Can this row-by-row T-SQL script be converted to a set-based script?

2023-01-15 03:20 问答作者：

I have written this T-SQL script to roll up duplicate rows in a database that are created by a reconstruction process. To do this, it performs the following:

Gets and stores the minimum target table primary key (ColTargetPK) per set of duplicate entries in a table variable (@minColTargetPKTable); determining duplicates by matching on three columns - ColIntA, ColIntB and ColDateTimeA.
Sets the Target Column to be rolled up (TargetColVarchar) to equal a concatenation of the target column of the corresponding duplicate entries.
Flags the duplicate entries as inactive (ColTargetStatus = 0)
Reports success (or failure)

Due to the size of the dataset involved, this script takes an inappopriate length of time to run.

Can anyone see how this can be converted to be set-based, if so, could you please provide an example?

I apologise in advance if my description is a bit confusing...

declare @MinColTargetPKTable table
    (ColIntA int,
     ColIntB int,
     ColDateTimeA nvarchar(25),
     minColTargetPK int
    )

insert @minColTargetPKtable
    select ColIntA, ColIntB, convert(nvarchar(25),ColDateTimeA,120) as ColDateTimeA, 
    min(ColTargetPK) as MinColTargetPK from TargetColTable
    group by ColIntA, ColIntB, convert(nvarchar(25),ColDateTimeA,120) 


declare @TargetColVarchar varchar(max)

declare @updatedColTargetPKs table
(updatedColTargetPKs int)

declare @minColTargetPK int

declare cur cursor
for
select minColTargetPK
from @minColTargetPKtable

open cur

fetch next from cur into @minColTargetPK

while @@FETCH_STATUS = 0
begin
    begin try

    set @TargetColVarchar =
        convert(nvarchar(max),(
        select replace(convert(nvarchar(max), isnull(TargetColVarchar,'')) +   convert (nvarchar(max),' \par \par \par'), '\par } ', '\par') as 
        TargetColVarchar
        from TargetColTable v1
        where ColIntA = (select ColIntA from TargetColTable where ColTargetPK = @minColTargetPK)
        and ColIntB = (select ColIntB from TargetColTable where ColTargetPK = @minColTargetPK)
        and convert(nvarchar(25),ColDateTimeA,120) = (select convert(nvarchar(25),ColDateTimeA,120) from TargetColTable where ColTargetPK = @minColTargetPK)
        order by ColTargetPK
        for xml path(''), type  
        ))

        set @TargetColVarchar = REPLACE(REPLACE (REPLACE (@TargetColVarchar,'<TargetColVarchar>',''),'</TargetColVarchar>',''), '&#x0D;','')

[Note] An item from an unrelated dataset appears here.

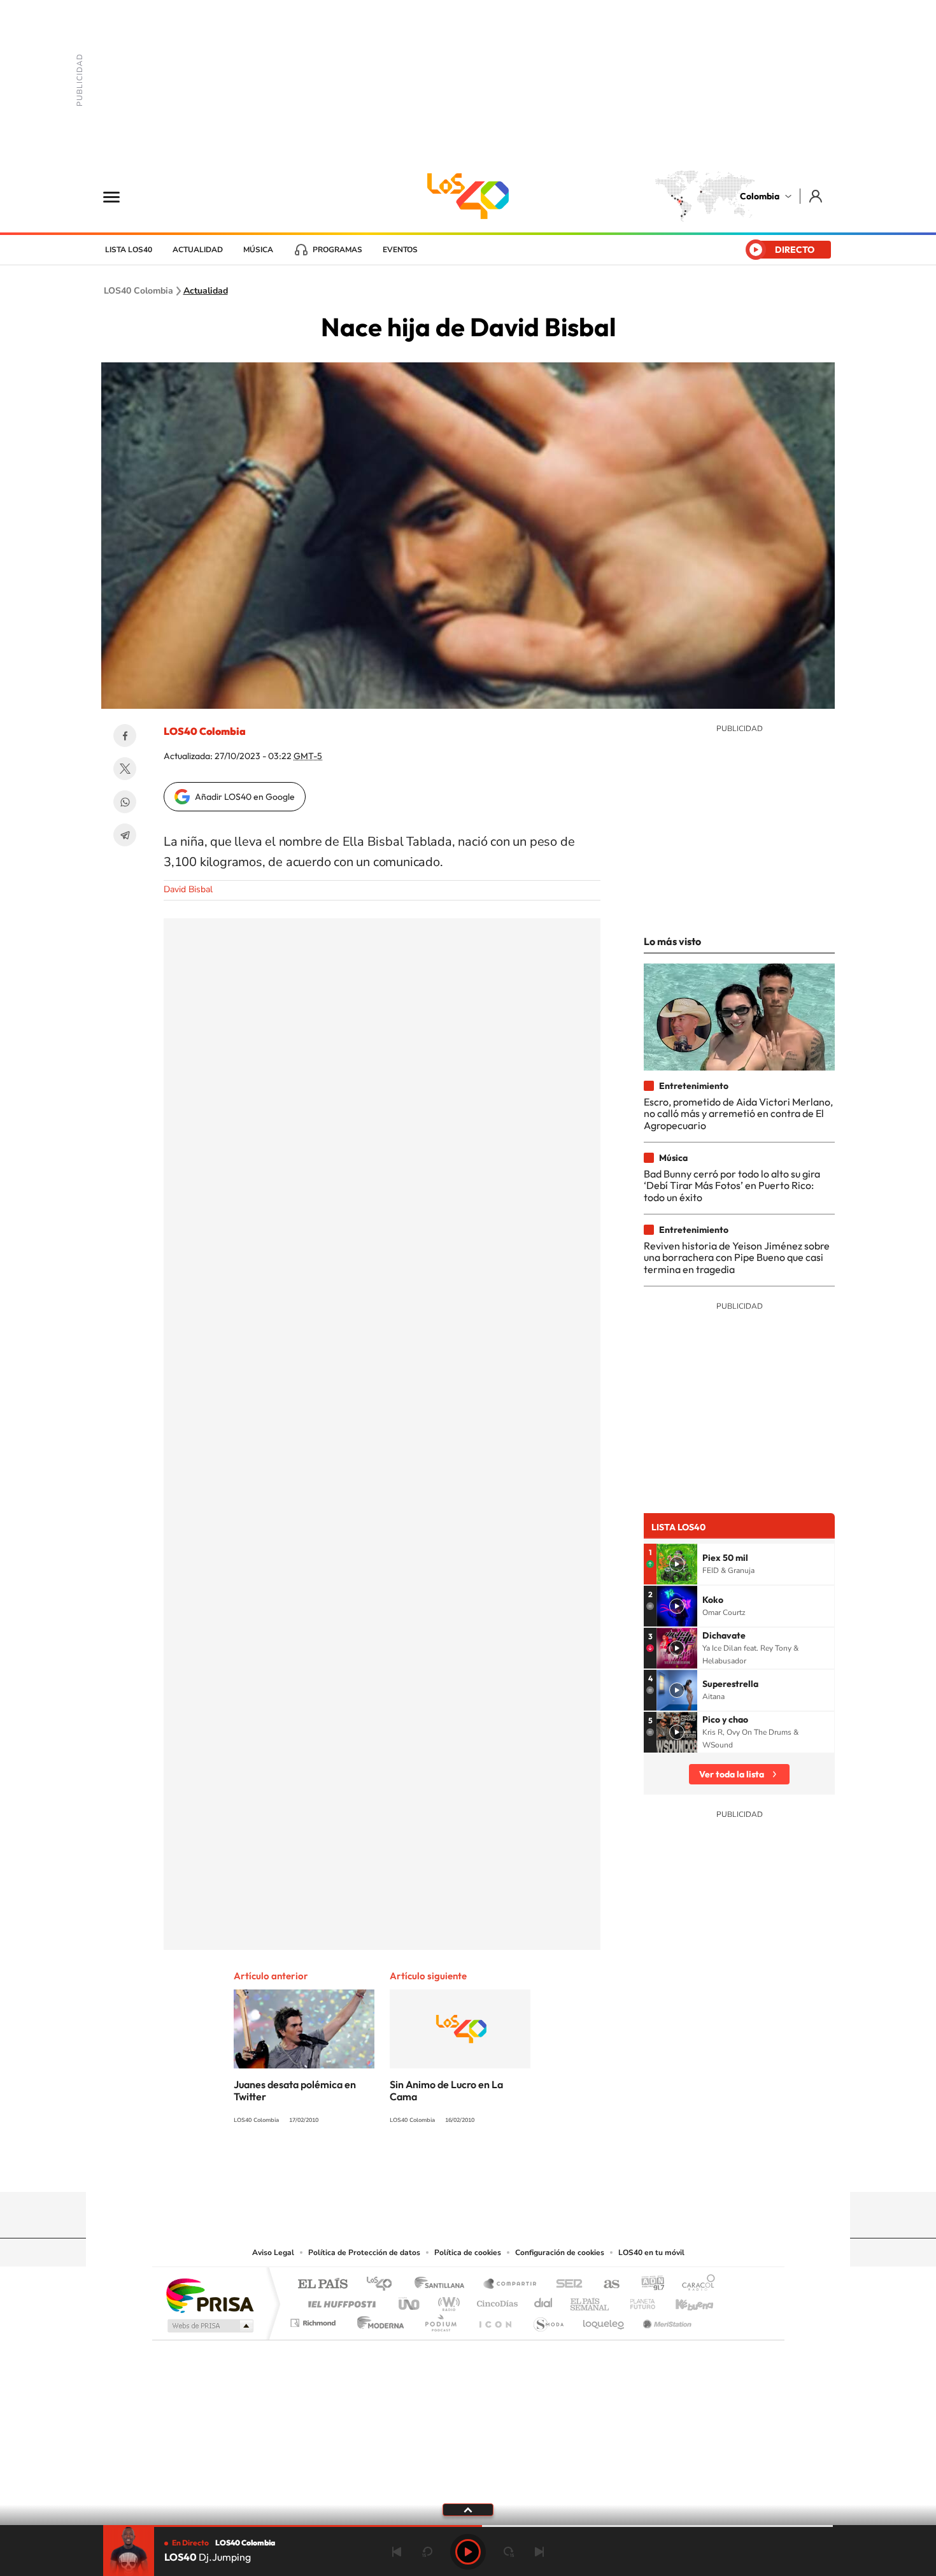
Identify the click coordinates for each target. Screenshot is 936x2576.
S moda (548, 2320)
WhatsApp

        update TargetColTable
        set TargetColVarchar = @TargetColVarchar
        where ColTargetPK = @minColTargetPK

        update TargetColTable
        set ColTargetStatus = 0
        from TargetColTable v1
        where ColIntA = (select ColIntA from TargetColTable where ColTargetPK = @minColTargetPK)
        and ColIntB = (select ColIntB from TargetColTable where ColTargetPK = @minColTargetPK)
        and convert(nvarchar(25),ColDateTimeA,120) = (select convert(nvarchar(25),ColDateTimeA,120) from TargetColTable where ColTargetPK = @minColTargetPK)
        and ColTargetPK != @minColTargetPK

        Print 'Merge complete for ColTargetPK '+ convert(varchar(50),  @minColTargetPK)

    end try
    begin catch

        Print 'Merge failed for ColTargetPK '+ convert (varchar(20),@minColTargetPK)

    end catch

    fetch next from cur into @minColTargetPK
end

close cur
deallocate cur

EDIT: Ok, below is the script moved to a set-based operation using Preet's suggestion. To give some additional background, TargetTable is approximately 1.1 million rows. Strangely enough, the set-based script below is not significantly faster than the cursor-based script below on the same subset of data (approx. 20000 rows) over 2 trials. Any thoughts on why this wouldn't be faster?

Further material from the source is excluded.